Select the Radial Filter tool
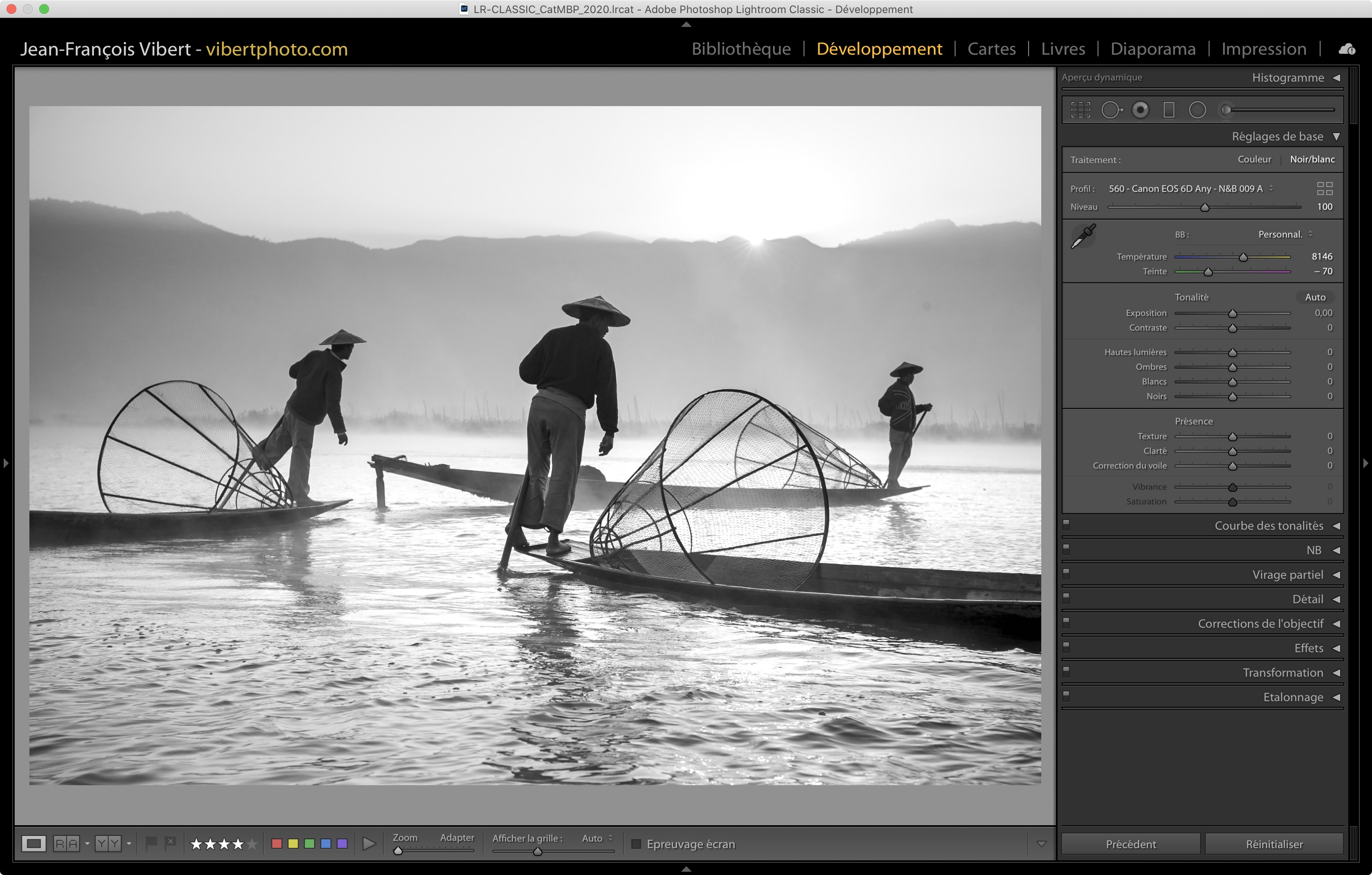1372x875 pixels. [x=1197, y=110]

——————

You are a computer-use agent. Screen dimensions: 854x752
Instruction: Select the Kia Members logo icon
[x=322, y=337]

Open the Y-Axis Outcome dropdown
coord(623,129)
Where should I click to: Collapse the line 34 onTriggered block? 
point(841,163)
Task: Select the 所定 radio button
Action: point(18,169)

——————

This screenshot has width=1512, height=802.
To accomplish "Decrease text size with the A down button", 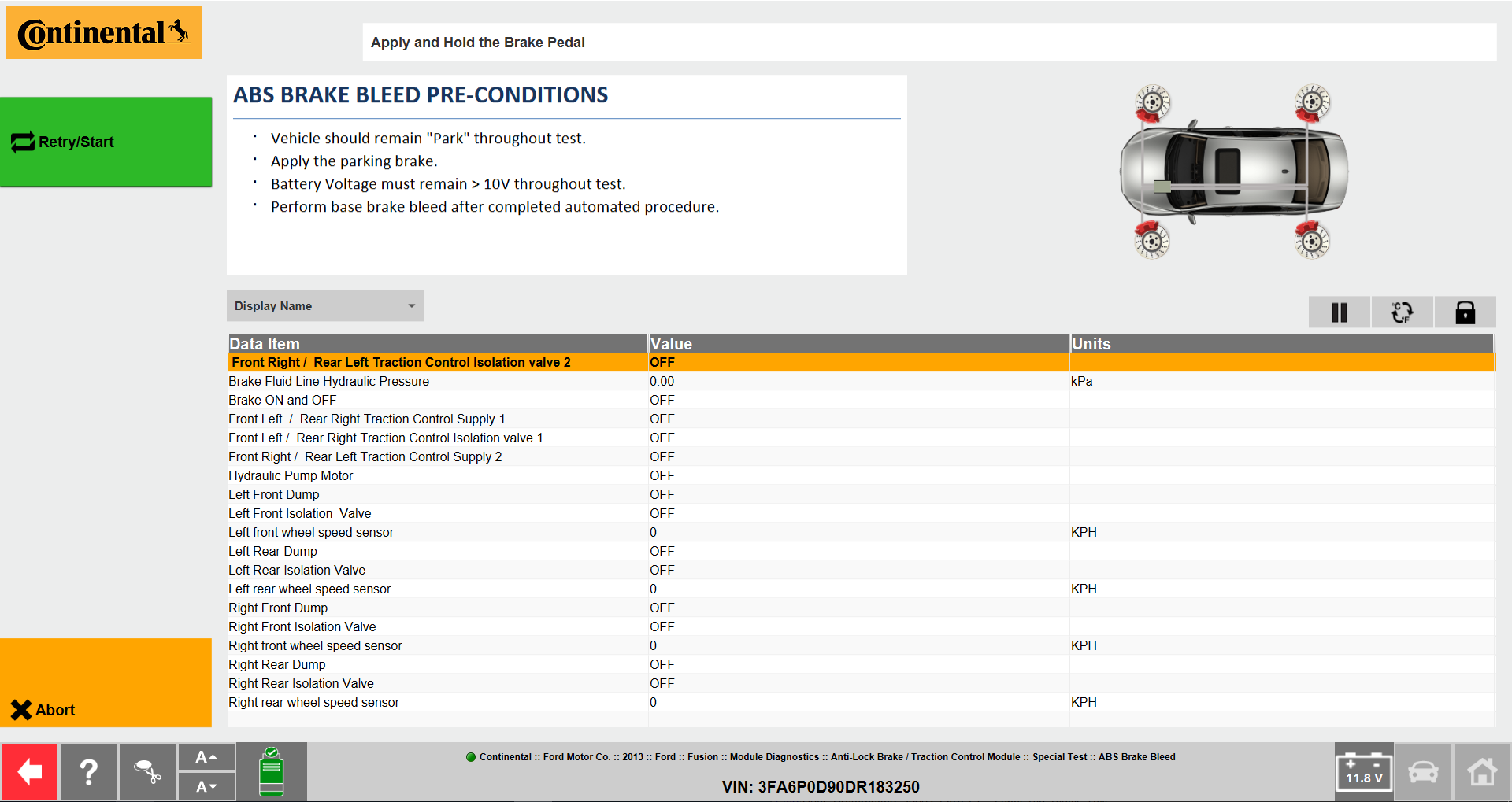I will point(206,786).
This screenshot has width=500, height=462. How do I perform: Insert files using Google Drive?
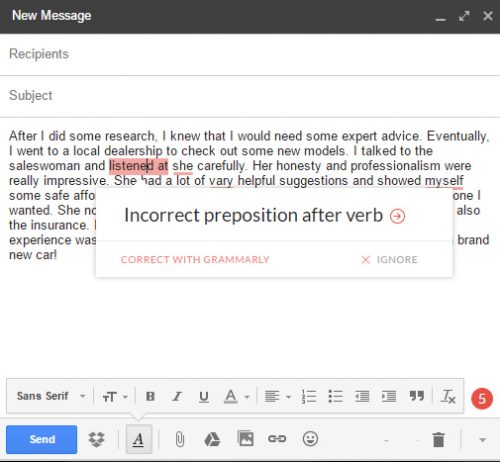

——————

--- SET TASK ---
Copy out the entries above word for word, starting with the line that contains "Open the Y-Axis Outcome dropdown" and ending with the line that contains "Action: point(18,169)", both included.

--- SOLUTION FOR THIS EXERCISE ---
Open the Y-Axis Outcome dropdown
coord(623,129)
Where should I click to: Collapse the line 34 onTriggered block? 
point(841,163)
Task: Select the 所定 radio button
Action: point(18,169)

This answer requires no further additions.